Kim sana öldürmeyebilirsin diyorsa ölmeni asıl o engelleyebilir. Katil ya da maktul olmaktan başka seçeneğin var. Biz ve düşmanlar ayrımını kırmanın yolu elinde silah olandan uzak durmak, sadece iki grup olmadığını kanıtlamaktan geçiyor.
Ölmeyi ve öldürmeyi reddedenler ne kadar çoğalırsa ölüm çağrısı yapanlar o kadar yalnızlaşır. Yalnızlaştıkça bu kez asıl onların ne denli güçsüz oldukları daha da belirginleşir. Seni korumak değil kendilerine senden bir kalkan yapmak istedikleri, asıl kendilerini sana korutmak istedikleri ortaya çıkar.

Eline silah almazsan hedef olmayacaksın. Elinde silah olmayanlarla ne kadar biraraya gelirsen o kadar büyük bir kalabalık olabileceksin. Şimdi senin de tek bir ölçütün olmalı; kim seni öldürmeye çağırmıyorsa o senin dostun.
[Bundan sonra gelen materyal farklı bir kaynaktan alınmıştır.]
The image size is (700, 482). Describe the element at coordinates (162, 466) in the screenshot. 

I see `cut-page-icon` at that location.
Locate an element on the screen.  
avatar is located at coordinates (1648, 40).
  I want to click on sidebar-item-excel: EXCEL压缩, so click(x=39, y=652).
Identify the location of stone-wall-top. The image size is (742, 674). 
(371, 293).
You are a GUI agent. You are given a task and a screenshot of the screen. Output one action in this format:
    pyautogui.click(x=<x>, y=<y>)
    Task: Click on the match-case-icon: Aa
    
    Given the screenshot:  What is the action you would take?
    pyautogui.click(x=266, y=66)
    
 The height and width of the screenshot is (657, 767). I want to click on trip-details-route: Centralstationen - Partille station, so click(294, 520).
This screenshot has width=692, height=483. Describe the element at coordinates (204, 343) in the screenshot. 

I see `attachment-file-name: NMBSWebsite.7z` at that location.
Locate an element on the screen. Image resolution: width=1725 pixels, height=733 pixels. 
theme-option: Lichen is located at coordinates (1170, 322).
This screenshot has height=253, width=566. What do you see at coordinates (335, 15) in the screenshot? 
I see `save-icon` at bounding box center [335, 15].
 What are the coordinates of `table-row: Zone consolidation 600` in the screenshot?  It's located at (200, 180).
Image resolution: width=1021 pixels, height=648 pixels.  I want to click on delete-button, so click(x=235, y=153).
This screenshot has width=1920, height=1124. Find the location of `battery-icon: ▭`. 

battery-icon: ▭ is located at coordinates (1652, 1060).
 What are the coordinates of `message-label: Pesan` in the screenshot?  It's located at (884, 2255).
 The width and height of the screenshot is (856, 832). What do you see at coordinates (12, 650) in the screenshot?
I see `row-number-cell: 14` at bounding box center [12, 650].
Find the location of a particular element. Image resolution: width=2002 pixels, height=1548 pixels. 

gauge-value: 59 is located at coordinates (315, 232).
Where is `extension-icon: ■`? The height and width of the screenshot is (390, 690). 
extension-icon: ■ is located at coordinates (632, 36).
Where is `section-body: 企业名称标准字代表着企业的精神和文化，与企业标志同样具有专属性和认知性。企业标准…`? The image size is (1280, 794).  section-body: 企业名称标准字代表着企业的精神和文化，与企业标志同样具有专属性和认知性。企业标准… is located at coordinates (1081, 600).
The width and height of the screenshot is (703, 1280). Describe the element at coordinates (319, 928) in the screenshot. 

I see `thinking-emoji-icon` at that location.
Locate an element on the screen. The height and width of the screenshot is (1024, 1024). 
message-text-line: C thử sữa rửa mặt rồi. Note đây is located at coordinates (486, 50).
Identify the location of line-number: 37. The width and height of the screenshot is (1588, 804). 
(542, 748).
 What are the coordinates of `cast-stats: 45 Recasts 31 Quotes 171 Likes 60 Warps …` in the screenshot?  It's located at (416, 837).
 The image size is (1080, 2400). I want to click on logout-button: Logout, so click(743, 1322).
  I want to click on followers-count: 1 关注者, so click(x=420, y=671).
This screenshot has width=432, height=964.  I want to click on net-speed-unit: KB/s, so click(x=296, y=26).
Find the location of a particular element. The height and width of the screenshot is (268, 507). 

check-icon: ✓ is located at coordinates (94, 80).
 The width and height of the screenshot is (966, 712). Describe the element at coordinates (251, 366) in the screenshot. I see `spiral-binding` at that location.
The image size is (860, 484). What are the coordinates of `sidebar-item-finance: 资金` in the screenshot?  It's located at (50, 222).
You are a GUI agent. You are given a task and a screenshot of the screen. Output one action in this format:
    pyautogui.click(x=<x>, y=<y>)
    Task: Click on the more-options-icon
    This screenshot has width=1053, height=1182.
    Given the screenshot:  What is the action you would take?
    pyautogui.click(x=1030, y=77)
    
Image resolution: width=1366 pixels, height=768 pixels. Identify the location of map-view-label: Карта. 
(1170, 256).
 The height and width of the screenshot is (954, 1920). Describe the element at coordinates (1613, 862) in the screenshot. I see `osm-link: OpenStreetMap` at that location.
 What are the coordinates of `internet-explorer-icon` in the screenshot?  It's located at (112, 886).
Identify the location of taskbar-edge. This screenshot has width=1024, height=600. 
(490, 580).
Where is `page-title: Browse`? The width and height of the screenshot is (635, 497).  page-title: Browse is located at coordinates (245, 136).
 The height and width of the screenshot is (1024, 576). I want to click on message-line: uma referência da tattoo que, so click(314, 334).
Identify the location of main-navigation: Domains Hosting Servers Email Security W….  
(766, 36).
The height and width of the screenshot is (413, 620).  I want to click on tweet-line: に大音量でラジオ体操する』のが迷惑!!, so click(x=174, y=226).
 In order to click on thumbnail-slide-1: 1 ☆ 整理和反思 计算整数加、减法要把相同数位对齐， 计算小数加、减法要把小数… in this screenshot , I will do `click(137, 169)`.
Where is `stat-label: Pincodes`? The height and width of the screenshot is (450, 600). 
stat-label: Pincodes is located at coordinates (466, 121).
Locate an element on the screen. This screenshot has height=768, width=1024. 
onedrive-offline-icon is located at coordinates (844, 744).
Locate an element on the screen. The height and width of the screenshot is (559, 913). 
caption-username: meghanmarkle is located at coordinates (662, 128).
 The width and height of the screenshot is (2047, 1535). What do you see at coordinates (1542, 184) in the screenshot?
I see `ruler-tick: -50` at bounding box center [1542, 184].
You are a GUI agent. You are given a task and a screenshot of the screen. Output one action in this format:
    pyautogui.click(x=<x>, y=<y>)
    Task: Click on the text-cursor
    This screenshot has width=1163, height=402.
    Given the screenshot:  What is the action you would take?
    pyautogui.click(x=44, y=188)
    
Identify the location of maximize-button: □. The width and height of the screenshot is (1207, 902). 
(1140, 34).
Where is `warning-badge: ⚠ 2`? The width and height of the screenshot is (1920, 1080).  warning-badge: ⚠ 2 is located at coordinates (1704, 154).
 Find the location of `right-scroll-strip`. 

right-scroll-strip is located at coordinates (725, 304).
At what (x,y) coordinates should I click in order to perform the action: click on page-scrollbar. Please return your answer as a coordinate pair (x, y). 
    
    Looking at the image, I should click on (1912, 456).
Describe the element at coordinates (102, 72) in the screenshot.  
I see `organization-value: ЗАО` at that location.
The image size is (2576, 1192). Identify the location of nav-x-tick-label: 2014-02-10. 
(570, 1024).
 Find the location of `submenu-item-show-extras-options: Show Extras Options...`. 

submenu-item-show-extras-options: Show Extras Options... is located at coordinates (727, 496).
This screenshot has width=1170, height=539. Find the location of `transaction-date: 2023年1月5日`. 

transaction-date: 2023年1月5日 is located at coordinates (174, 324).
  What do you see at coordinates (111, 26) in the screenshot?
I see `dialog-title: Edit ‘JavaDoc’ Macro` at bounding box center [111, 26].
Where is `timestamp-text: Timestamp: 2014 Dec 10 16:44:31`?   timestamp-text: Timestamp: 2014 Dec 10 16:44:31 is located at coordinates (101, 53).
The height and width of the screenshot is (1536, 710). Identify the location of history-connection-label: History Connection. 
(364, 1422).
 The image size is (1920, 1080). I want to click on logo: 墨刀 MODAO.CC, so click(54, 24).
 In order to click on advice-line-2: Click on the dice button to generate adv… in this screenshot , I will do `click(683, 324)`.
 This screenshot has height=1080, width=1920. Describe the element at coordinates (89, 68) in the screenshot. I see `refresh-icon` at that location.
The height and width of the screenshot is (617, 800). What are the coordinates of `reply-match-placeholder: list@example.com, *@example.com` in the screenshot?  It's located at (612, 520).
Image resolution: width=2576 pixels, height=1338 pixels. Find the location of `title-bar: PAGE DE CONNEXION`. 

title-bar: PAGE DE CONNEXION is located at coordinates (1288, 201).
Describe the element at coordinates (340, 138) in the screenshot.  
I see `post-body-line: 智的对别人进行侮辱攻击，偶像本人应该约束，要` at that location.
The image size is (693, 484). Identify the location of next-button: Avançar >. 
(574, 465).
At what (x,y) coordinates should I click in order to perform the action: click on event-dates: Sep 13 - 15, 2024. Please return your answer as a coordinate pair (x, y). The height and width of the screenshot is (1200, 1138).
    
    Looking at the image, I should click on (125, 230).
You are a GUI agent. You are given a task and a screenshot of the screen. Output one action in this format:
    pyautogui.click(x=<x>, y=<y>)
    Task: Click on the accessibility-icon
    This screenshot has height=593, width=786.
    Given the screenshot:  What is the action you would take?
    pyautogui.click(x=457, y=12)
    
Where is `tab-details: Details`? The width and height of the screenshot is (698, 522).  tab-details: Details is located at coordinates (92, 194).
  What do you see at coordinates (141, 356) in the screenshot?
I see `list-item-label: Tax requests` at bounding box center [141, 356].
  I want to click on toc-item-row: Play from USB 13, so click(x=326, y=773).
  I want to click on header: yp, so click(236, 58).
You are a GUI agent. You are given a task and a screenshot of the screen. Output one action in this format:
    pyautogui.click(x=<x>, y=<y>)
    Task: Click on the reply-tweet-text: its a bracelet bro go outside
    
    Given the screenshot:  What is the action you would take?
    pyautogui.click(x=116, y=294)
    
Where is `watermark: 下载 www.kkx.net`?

Hemen çevrene bak, oturduğun apartmanda, caddenin karşısındaki lokantada, mahallende, iş yerinde, okulda ölüme çağırmayan, ne öldürmek ne de ölmek isteyen ne çok insan olduğunu göreceksin.
Korkmakta çok haklısın ama unutma; korkundan öfke değil dayanışma çıkarabilirsen işte asıl o zaman hepimiz yaşayabileceğiz.